The UK government wants to block “extremist” content, but who decides what that is?

The UK government has confirmed that it will indeed order internet service providers to block access to “extremist” websites.

Prime Minister David Cameron previously said as much in a 23 October exchange in Parliament: “We have had repeated meetings of the extremism task force—it met again yesterday—setting out a whole series of steps that we will take to counter the extremist narrative, including by blocking online sites.”

This came not long after Cameron convinced ISPs to institute on-by-default blocks against (legal) pornography. Now we know that really was the top of a slippery slope: on Wednesday, crime and security minister James Brokenshire told the Internet Service Providers Association conference in London that the government would soon come up with concrete proposals for censoring “extremist” content.

This will be achieved in much the same way as child pornography is currently censored, according to The Guardian.

A new blacklist

In the case of child abuse, a well-meaning but ultimately not very accountable organization called the Internet Watch Foundation runs a blacklist that ISPs use to automatically block illegal content. In the case of “extremist” material, that power may end up in the hands of a body within the Counter Terrorism Internet Referral Unit, which already records reports of “illegal terrorist or extremist content.”

What does “extremist mean”? The Counter Terrorism Internet Referral Unit says examples include:

  • Speeches or essays calling for racial or religious violence
  • Videos of violence with messages of ‘glorification’ or praise for terrorists
  • Postings inciting people to commit acts of terrorism or violent extremism
  • Messages intended to stir up hatred against any religious or ethnic group
  • Bomb-making instructions

So Brits can expect to see all that stuff magically disappear. Unless it’s on the dark web. Or unless they use an international proxy or VPN, or any of the other myriad ways in which such blocks can be – and always are – circumvented by those who apply themselves a little.

Whose extremism is it anyway?

Of course, that list above is just a sample; the UK authorities’ definition of extremism has always been quite broad. Just ask respected comedian, journalist and activist Mark Thomas, for example – protesting against war and the arms trade has won him inclusion on a list of “domestic extremists”.

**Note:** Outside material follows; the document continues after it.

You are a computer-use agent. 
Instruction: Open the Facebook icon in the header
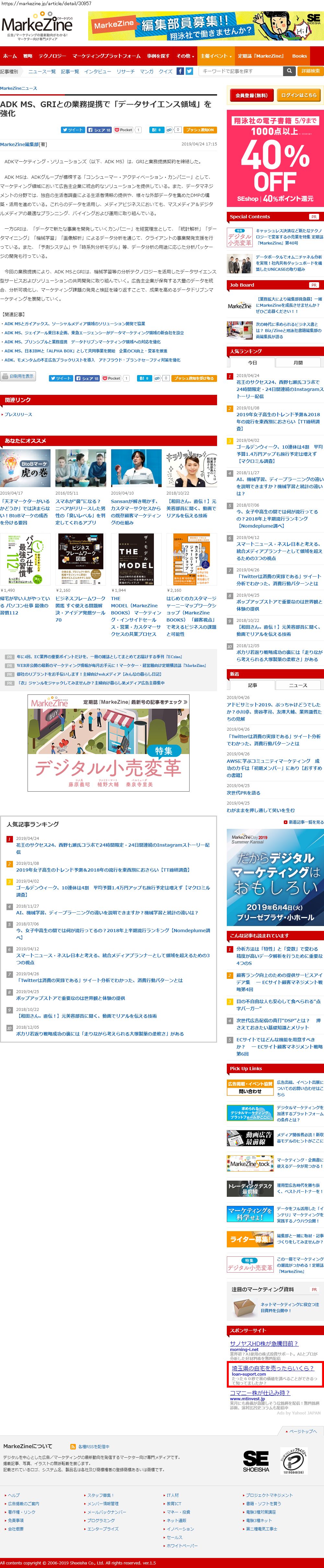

The ISPs are obviously not happy. As one source complained to The Guardian: “There is always a concern about mission creep… When it comes to incitement it’s not as clear cut as child exploitation. If there is a robust appeals process, that could potentially overcome some of those concerns.”

The problem is, appeals processes often don’t work when the material is hosted overseas, which is the whole point here – if it were hosted in the UK, the government could just have it taken down (in case you missed it, free speech doesn’t enjoy much protection there). Instead, the British authorities try to censor the conduit.

After the way they folded over the porn-filter issue, I rather hope the ISPs will rediscover their nerve and fight this one – with “extremism” being such a mutable term, we’re heading into very dangerous territory here.